‘Power/Rangers’ Goes Viral, and Fan Films May Be Forever Changed
You may remember a certain fan film floating around a week or two back involving one of our most treasured childhood properties: the Power Rangers. The film itself popped up on Vimeo, YouTube, and Facebook, checking in at 17 minutes and starring James Van Der Beek and Katee Sackhoff. In it, we see a darker version of the once-bright franchise.
The Black Ranger is seen doing lines coke in bed with supermodels. The Red and Pink Rangers see their wedding day interrupted in a fit of Kill Bill-esque violence. In all, it’s equal parts hilarious and entertaining for fans and newcomers alike. So why was it taken down within days of its release?
The initial reason was simple enough: Saban, the company that currently holds the rights to the Power Rangers, demanded its takedown. Despite claims from director Joseph Kahn that his work fell under the parody protection part of copyright laws, both YouTube and Vimeo wasted no time removing it anyway.
This in turn led to something we’ve never seen before. Fans rallied around the film, petitioning both services to allow its return the Internet. After seeing this massive show of support, Saban relented, allowing it once again be available to stream.
But the most shocking aspect of this isn’t simply that fans got the movie back on YouTube — it’s how they got it back on YouTube, setting a precedent for all fan films. Despite Kahn’s claims that fair use and parody protected him, Saban was well within it rights to defend its intellectual property.
Saban had the law on its side, and yet the company still caved. Why? Kahn noted the reason in an interview with io9, saying that, “in a nutshell, the internet screamed so loud everyone around the world heard it.”
From what we’ve been able to find, Saban didn’t receive any additional money, instead stipulating conditions that included an age gate and added disclaimers in the video itself. But that was it: no lengthy, drawn-out lawsuits, and no out-of-court settlements for hundreds of thousands of dollars. Instead, it was a huge win for the little guy, who was out to simply create art rather than profit from it.

[Pixel coordinate grounding data]
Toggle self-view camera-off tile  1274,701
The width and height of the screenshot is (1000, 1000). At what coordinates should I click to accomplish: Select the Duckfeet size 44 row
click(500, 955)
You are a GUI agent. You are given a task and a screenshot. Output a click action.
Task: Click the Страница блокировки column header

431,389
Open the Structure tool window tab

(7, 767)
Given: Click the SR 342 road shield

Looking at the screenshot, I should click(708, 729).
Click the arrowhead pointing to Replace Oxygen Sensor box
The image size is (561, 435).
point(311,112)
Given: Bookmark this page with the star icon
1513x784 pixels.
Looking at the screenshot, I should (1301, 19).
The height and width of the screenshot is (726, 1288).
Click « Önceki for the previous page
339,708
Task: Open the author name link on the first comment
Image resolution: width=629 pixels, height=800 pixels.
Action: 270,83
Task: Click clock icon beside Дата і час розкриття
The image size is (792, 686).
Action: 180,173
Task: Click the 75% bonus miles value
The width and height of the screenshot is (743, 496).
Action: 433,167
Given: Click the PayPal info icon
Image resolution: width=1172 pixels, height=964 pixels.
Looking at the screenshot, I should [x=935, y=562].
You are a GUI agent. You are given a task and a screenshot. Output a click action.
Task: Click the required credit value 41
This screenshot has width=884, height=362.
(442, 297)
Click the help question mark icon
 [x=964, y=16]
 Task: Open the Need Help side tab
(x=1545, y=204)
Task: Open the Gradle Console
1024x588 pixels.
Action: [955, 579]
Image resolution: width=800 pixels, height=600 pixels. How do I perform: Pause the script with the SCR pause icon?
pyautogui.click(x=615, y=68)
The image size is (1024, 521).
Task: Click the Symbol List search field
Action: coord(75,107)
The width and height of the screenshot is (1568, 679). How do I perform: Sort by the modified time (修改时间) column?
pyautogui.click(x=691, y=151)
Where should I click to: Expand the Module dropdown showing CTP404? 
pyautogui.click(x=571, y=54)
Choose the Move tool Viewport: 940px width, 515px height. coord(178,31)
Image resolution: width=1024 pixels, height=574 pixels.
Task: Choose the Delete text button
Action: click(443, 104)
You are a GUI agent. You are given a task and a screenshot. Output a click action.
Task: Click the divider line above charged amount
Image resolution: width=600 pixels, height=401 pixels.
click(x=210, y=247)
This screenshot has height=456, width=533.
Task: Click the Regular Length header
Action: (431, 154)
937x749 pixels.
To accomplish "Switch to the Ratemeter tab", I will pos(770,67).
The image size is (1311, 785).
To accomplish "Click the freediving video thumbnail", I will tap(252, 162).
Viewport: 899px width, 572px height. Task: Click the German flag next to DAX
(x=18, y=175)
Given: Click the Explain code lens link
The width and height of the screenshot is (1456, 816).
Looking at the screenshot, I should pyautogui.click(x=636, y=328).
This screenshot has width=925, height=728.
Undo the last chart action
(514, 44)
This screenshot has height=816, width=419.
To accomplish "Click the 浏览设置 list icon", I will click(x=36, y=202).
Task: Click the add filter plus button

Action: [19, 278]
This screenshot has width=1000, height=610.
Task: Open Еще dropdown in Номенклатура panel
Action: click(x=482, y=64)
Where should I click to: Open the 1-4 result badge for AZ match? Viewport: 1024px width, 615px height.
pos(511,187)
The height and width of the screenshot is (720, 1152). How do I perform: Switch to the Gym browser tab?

Problem statement
Go on with the article about the Power/Rangers fan film from the point where it stops. The listing was drawn from a separate source.

Task answer
What does this mean for the world of fan films moving forward? First and foremost, it shows that if you make something that people like enough, not even the original owners of the rights can resist pressure from fans. In the end, they’re subject to the will of fans who buy their product, and if those fans are displeased to the tune of millions of people, submitting to their will is virtually inevitable.
Of course, this likely won’t fly for all fan films — not every one of the works is a winner, and oftentimes these films pale in comparison to their source material. Even Kahn is hesitant to support poorly made work, responding to the question of whether he liked other fan fiction with a resounding “Fuck no“: “I can barely stand a lot of mainstream blockbuster movies as is. Why watch stuff that’s even sloppier than the professional sloppy stuff already out there?”
However, the biggest barrier to fan reboots has been blown wide open. Anyone who can produce a high-quality version of his or her own that paints source material in a new, intriguing light can very likely see it defended by an army of loyal supporters. Perhaps the days of petty lawsuits over intellectual property have in some ways come to an end.
Or maybe they haven’t, but the groundwork has been laid and the chips are down. Fans could very well see a future in which they come out on top more often than the people in suits.